Below is federal data on the loans students use to pay for University of Notre Dame— how much they borrow, how that debt is spread across the student body, and what it costs to pay back. All figures come from the U.S. Department of Education and IPEDS.
Looking at the entering class at Notre Dame, 25% of first-year students take on loan debt, borrowing on average $7,950 each, across private and federal loan sources.
Federal loans alone average $4,034, which is 73.3% of the typical first-year dependent student borrowing cap of $5,500. Keep in mind the all-undergraduate averages further down count federal loans only, unlike this private-plus-federal freshman figure.
Among all degree-seeking undergrads at Notre Dame, 25% use federal student loans to help pay for their education, with a mean of $5,574 per year. This works out to 38.2% greater than the $4,034 typical freshmen borrow.
At a steady annual pace, that totals around $11,148 over two years and about $22,296 after four. This projection keeps yearly federal borrowing flat and excludes private and Parent PLUS loans.
| Undergraduate federal borrowing | Value |
|---|---|
| Share using federal loans | 25% |
| Average federal loan per year | $5,574 |
| Undergraduates with a federal loan | 2,212 |
| Total federal loans (one year) | $12,329,103 |
The median student at Notre Dame borrows $19,000 in federal borrowing.
| Borrower group | Median federal debt |
|---|---|
| All federal borrowers | $19,000 |
| Students who completed (graduates) | $19,000 |
| Students who withdrew | $8,000 |
The figure for students who withdrew is worth watching: debt without a completed credential is the hardest to repay.
The median hides the spread, so the percentiles below show cumulative federal debt at four points in the distribution for Notre Dame.
| Percentile | Cumulative Federal Debt |
|---|---|
| 10th percentile (lowest-debt students) | $6,000 |
| 25th percentile | $13,500 |
| 75th percentile | $27,250 |
| 90th percentile (highest-debt students) | $33,350 |
The spread between the lowest- and highest-debt deciles summarizes how variable outcomes are at Notre Dame.
PLUS loans — taken out by parents or graduate students — add to the total cost of attendance financed by debt at Notre Dame.

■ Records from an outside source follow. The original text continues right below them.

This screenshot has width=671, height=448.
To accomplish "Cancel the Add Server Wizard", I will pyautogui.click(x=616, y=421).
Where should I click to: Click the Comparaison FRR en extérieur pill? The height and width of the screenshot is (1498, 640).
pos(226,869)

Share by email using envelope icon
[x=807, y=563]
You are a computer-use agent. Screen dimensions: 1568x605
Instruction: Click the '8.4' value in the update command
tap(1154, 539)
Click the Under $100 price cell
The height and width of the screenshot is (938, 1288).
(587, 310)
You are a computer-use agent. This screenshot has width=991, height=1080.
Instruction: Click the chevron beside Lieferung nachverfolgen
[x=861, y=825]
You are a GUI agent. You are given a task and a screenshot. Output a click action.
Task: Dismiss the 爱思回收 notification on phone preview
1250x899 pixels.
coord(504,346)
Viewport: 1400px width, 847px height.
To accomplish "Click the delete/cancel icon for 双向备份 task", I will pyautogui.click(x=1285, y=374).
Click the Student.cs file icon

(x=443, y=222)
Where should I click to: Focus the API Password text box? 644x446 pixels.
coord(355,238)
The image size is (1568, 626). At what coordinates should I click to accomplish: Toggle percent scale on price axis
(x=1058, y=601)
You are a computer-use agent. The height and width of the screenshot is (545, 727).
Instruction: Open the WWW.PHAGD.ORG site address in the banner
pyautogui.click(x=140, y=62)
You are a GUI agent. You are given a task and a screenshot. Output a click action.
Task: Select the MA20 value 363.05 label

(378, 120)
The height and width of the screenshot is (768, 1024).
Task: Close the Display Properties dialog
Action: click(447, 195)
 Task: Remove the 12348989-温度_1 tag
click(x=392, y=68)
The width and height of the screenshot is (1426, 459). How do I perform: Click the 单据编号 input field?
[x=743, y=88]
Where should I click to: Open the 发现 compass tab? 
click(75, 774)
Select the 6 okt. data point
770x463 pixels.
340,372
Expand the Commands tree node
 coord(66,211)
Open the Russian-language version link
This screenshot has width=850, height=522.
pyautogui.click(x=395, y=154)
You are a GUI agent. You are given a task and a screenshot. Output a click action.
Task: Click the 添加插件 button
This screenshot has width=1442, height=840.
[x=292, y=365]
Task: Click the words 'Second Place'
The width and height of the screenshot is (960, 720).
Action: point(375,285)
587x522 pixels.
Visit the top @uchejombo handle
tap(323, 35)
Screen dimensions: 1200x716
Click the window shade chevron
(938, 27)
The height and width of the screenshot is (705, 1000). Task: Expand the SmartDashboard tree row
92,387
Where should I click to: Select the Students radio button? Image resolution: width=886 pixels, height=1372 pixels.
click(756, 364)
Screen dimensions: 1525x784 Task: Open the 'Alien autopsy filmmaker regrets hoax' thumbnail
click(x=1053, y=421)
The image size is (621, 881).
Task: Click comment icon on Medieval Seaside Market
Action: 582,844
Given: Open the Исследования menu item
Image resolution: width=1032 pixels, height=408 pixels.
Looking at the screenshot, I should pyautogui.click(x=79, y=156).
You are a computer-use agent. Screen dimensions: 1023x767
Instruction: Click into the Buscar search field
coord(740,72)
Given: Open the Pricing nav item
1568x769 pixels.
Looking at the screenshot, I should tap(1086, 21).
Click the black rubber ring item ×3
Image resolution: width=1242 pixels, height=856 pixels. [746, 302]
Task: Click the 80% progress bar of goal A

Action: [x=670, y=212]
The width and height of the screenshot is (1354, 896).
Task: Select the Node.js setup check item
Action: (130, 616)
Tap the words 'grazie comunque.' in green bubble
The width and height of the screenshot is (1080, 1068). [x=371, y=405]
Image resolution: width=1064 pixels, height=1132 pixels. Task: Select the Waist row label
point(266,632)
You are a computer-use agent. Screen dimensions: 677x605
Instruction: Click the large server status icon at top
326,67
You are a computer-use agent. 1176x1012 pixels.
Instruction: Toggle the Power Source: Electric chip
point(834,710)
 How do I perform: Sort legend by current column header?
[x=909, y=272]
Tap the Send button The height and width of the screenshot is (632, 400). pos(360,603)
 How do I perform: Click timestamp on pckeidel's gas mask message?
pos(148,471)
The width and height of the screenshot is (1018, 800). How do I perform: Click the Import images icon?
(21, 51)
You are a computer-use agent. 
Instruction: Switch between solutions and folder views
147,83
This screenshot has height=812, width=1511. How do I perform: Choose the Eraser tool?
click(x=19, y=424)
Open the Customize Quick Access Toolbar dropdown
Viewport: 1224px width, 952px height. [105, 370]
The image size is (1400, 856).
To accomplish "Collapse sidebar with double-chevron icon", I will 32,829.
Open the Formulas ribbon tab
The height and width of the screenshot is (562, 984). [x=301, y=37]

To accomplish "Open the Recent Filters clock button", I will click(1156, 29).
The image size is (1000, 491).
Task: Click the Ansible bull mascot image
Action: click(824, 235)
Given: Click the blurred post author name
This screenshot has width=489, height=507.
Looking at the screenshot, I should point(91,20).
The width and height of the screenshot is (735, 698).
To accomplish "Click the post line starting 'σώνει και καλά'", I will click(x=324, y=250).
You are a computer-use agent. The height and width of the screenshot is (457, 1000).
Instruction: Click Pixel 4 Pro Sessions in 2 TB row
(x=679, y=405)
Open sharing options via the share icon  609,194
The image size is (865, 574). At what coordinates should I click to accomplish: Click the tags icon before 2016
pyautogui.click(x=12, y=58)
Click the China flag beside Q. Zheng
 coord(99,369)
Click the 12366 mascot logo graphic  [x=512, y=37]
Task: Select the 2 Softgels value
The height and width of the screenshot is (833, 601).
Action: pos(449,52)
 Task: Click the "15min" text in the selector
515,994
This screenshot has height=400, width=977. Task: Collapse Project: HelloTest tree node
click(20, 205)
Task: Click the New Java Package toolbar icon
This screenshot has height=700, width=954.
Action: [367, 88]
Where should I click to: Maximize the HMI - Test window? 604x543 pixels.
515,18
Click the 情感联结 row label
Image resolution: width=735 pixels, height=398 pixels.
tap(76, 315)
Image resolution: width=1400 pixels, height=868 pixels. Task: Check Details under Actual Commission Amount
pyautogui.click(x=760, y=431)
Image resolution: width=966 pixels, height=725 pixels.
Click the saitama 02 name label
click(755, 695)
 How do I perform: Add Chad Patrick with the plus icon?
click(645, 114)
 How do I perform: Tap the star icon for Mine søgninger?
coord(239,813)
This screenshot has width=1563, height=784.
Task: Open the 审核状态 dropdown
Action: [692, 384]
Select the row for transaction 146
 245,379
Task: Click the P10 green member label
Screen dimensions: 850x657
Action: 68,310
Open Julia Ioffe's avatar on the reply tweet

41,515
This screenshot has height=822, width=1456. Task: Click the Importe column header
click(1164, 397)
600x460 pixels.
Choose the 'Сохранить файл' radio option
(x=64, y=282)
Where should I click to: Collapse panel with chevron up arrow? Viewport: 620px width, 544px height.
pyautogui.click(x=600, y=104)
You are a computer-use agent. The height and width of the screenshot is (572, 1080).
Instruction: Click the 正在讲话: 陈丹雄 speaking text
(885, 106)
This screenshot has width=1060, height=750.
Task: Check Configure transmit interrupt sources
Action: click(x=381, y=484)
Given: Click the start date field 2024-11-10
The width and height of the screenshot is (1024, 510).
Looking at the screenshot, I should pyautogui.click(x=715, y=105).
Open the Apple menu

| Group | Borrowers | Median debt incl. PLUS |
|---|---|---|
| All borrowers | 654 | $38,321 |
| Completed (graduates) | 611 | $40,731 |
| Did not complete | 43 | $26,603 |
On a standard 10-year plan, the median completing borrower would pay about $484.33/mo.
The split below distinguishes Stafford borrowers from non-Stafford borrowers at Notre Dame.
Borrowers With Any Stafford Loan
| Cohort | Borrowers | Median debt incl. PLUS |
|---|---|---|
| Used a Stafford loan | 628 | $37,355 |
| No Stafford loan | 26 | $75,911 |
Stafford This Year vs Not
| Cohort | Borrowers | Median debt incl. PLUS |
|---|---|---|
| Stafford loan this year | 511 | $39,747 |
| No Stafford loan this year | 143 | $33,800 |
These figures turn the debt totals into a monthly repayment picture for Notre Dame.
Defaulting means failing to repay a federal student loan, which carries serious credit consequences. The official Department of Education two-year default rate for Notre Dame is shown below.
| Metric | Value |
|---|---|
| 2-year cohort default rate | 0.7% |
| Borrowers in the cohort | 1667 |
The cohort default rate tracks borrowers who entered repayment in a given year and defaulted within the two-year measurement window.
Median debt differs by income tier, first-generation status, and whether the student is financially dependent.
Borrowing by Income Tier
| Income tier | Median federal debt |
|---|---|
| Low income | $14,260 |
| Middle income | $17,500 |
| High income | $19,000 |
First-Generation Comparison
| Cohort | Median federal debt |
|---|---|
| First-generation students | $19,000 |
| Continuing-generation students | $19,000 |
Federal data publishes the following gap measures for Notre Dame.
Subsidized vs. Unsubsidized Loans
Unsubsidized federal student loans accrue interest every month — even while you are still enrolled. Unless you pay that interest as it builds, the balance you owe at graduation can be noticeably higher than the amount you originally borrowed.
Important to Remember
Federal student loans are not discharged in bankruptcy in all but the rarest cases, and the government can withhold part of your income or tax refund if you default.
References
More about our data sources and methodologies.